§ **Extract provided**:
== == ==

In the 17th Century, Leibniz Dreamed of a Machine That Could Calculate Ideas
This is part two of a six-part series on the history of natural language processing.
In 1666, the German polymath Gottfried Wilhelm Leibniz published an enigmatic dissertation entitled On the Combinatorial Art. Only 20 years old but already an ambitious thinker, Leibniz outlined a theory for automating knowledge production via the rule-based combination of symbols.
Leibniz's central argument was that all human thoughts, no matter how complex, are combinations of basic and fundamental concepts, in much the same way that sentences are combinations of words, and words combinations of letters. He believed that if he could find a way to symbolically represent these fundamental concepts and develop a method by which to combine them logically, then he would be able to generate new thoughts on demand.
The idea came to Leibniz through his study of Ramon Llull, a 13th century Majorcan mystic who devoted himself to devising a system of theological reasoning that would prove the "universal truth" of Christianity to non-believers.

== == ==

Pointing records for screenshots and pages:
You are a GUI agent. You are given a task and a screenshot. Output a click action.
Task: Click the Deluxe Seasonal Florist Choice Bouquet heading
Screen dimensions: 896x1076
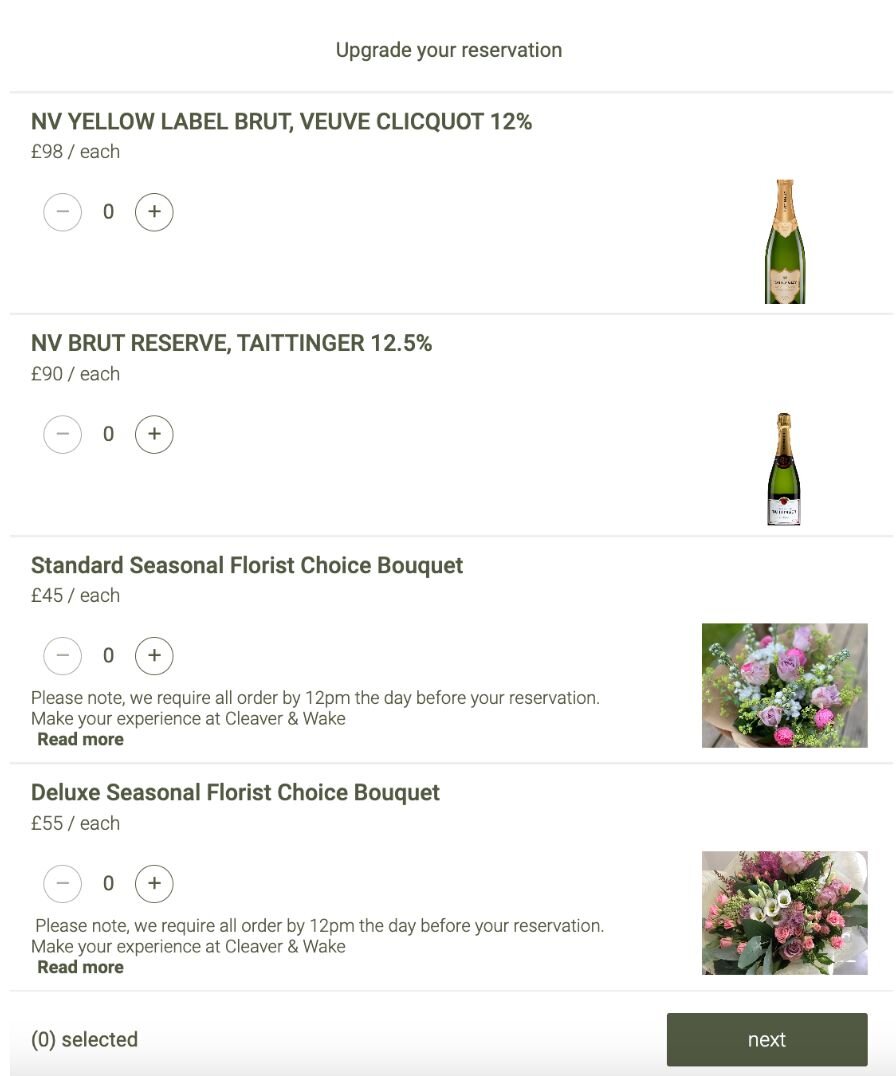tap(235, 793)
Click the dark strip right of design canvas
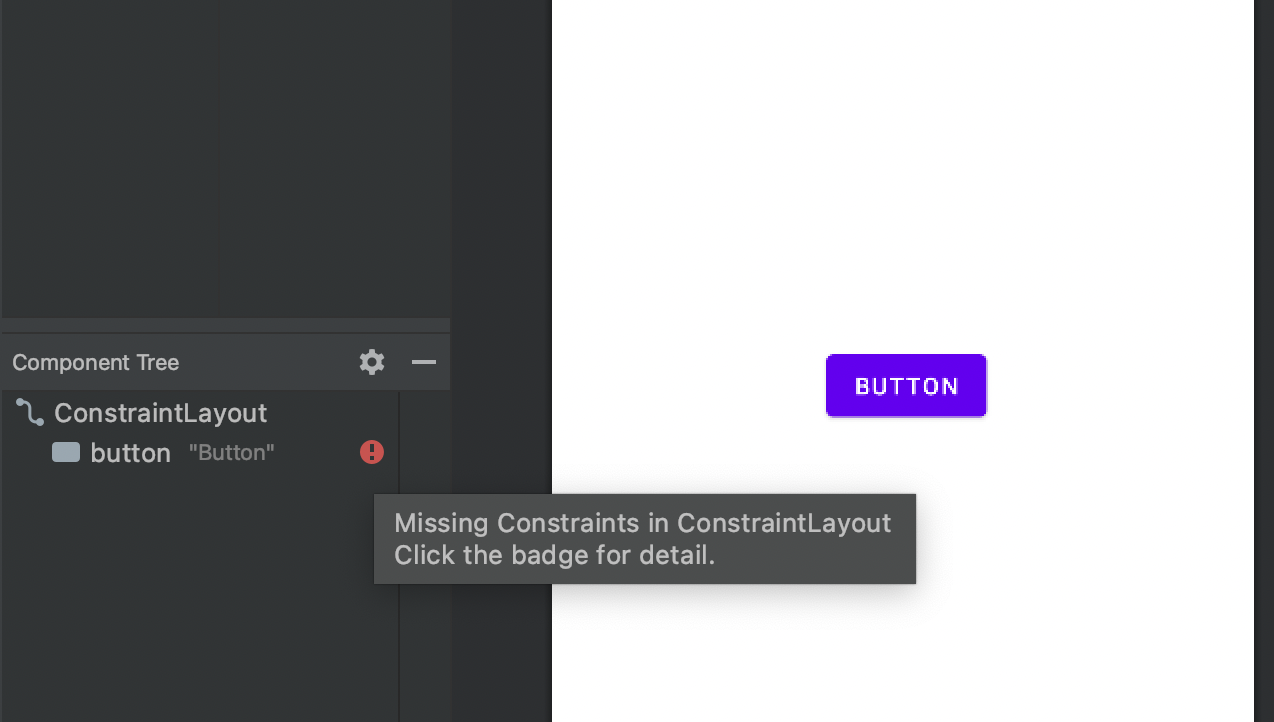The height and width of the screenshot is (722, 1274). (x=1264, y=360)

== == ==

§ **What you need to do**:
- 1) In the Leibniz passage, how old was Leibniz when he published On the Combinatorial Art?
- 2) Quote the Leibniz passage word for word from "Leibniz's central argument" to "thoughts on demand.".

§ **Correct answers**:
- 1) He was 20 years old.

- 2)
Leibniz's central argument was that all human thoughts, no matter how complex, are combinations of basic and fundamental concepts, in much the same way that sentences are combinations of words, and words combinations of letters. He believed that if he could find a way to symbolically represent these fundamental concepts and develop a method by which to combine them logically, then he would be able to generate new thoughts on demand.